Collected data entries:

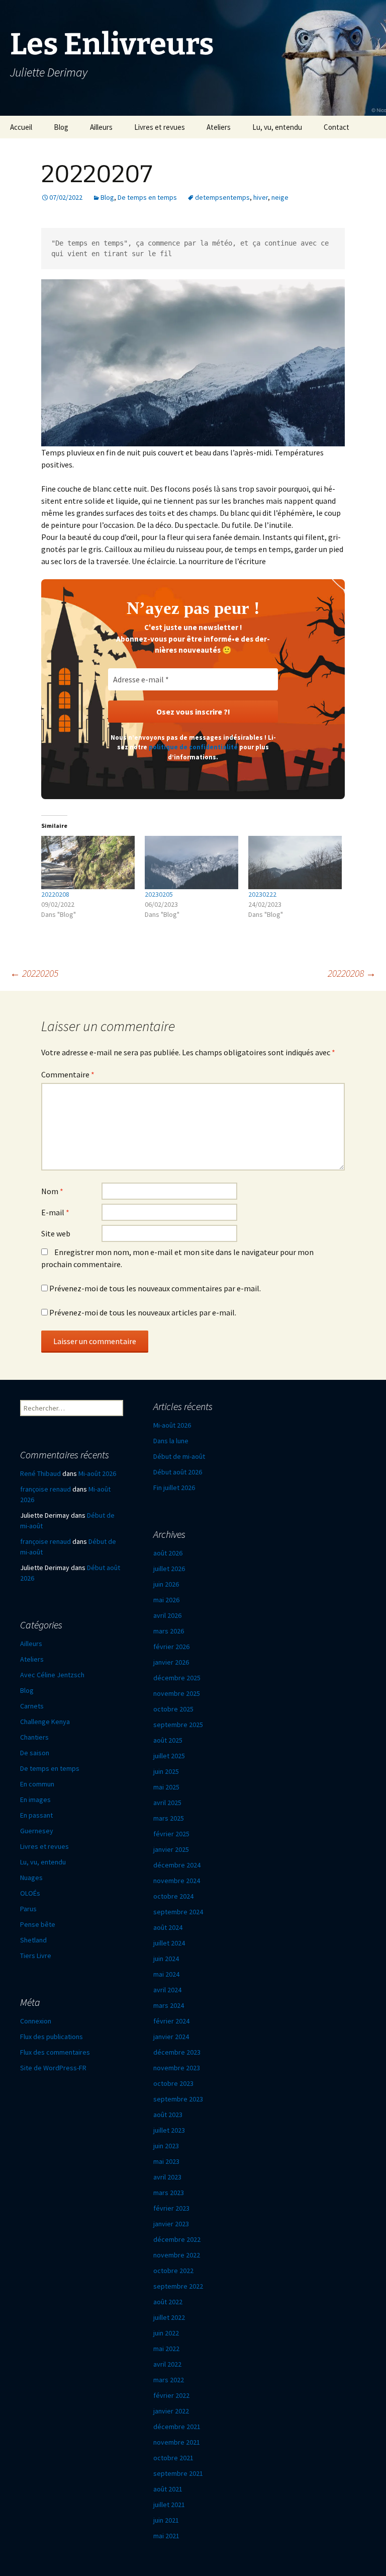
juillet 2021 (169, 2504)
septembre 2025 (178, 1724)
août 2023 (167, 2114)
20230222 (262, 894)
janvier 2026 (171, 1662)
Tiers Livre (35, 1955)
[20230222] (295, 862)
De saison (34, 1752)
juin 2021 (166, 2520)
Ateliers (219, 127)
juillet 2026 (169, 1568)
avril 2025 (167, 1802)
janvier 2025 (171, 1849)
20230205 (159, 894)
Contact (336, 127)
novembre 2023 (176, 2067)
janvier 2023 (171, 2223)
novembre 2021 (176, 2442)
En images (35, 1799)
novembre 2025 (176, 1693)
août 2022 (167, 2301)
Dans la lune (170, 1440)
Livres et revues (159, 127)
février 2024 (171, 2020)
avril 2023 (167, 2176)
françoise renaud (45, 1489)
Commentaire (67, 1074)
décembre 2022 (177, 2239)
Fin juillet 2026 (174, 1487)
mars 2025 (168, 1818)
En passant (36, 1815)
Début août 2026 (177, 1471)
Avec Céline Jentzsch (52, 1674)
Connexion (35, 2020)
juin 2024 (166, 1958)
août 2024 (167, 1927)
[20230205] (191, 862)
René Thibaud (40, 1473)
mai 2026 (166, 1599)
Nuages (31, 1877)
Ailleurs (101, 127)
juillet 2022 (169, 2317)
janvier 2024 (171, 2036)
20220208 (55, 894)
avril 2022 (167, 2364)
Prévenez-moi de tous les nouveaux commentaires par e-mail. (155, 1288)
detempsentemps (222, 197)
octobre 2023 (173, 2083)
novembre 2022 (176, 2254)
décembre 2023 (177, 2052)
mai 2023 (166, 2161)
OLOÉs (30, 1893)
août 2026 (167, 1552)
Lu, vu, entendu (277, 127)
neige (279, 197)
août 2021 (167, 2488)
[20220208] (88, 862)
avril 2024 (167, 1989)
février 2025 (171, 1833)
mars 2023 (168, 2192)
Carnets (32, 1705)
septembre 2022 (178, 2286)
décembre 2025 (177, 1677)
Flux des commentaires (55, 2052)
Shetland (33, 1939)
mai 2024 (166, 1974)
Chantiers (34, 1737)
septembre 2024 (178, 1911)
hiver (260, 197)
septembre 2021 (178, 2473)
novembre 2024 (176, 1880)
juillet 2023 (169, 2130)
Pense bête (37, 1924)
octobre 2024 (173, 1896)
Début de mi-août (179, 1456)
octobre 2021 (173, 2457)
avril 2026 (167, 1615)
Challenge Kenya (45, 1721)
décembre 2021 (177, 2426)
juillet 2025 (169, 1755)
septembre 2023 (178, 2098)
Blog (61, 127)
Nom (52, 1191)
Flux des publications (51, 2036)
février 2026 (171, 1646)
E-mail (55, 1212)
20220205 (34, 973)
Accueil (21, 127)
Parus (28, 1908)
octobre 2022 (173, 2270)
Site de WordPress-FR (53, 2067)
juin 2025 (166, 1771)
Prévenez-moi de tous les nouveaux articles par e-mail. (142, 1312)
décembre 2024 (177, 1864)
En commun (37, 1783)
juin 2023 (166, 2145)
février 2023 (171, 2208)
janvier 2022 (171, 2410)
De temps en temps (147, 197)
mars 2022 (168, 2379)
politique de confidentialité (193, 747)
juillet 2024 (169, 1942)
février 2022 (171, 2395)
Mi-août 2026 (172, 1425)
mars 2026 (168, 1630)
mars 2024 (168, 2005)
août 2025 (167, 1740)
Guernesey (36, 1830)
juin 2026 (166, 1584)
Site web (55, 1233)
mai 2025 (166, 1786)
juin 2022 (166, 2332)
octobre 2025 (173, 1708)
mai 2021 (166, 2535)
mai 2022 (166, 2348)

_Exercise description_.
Which lines of the data hold the string "avril"? Return each of them.

_Output for this exercise_.
avril 2025 (167, 1802)
avril 2023 (167, 2176)
avril 2022 (167, 2364)
avril 2024 (167, 1989)
avril 2026 (167, 1615)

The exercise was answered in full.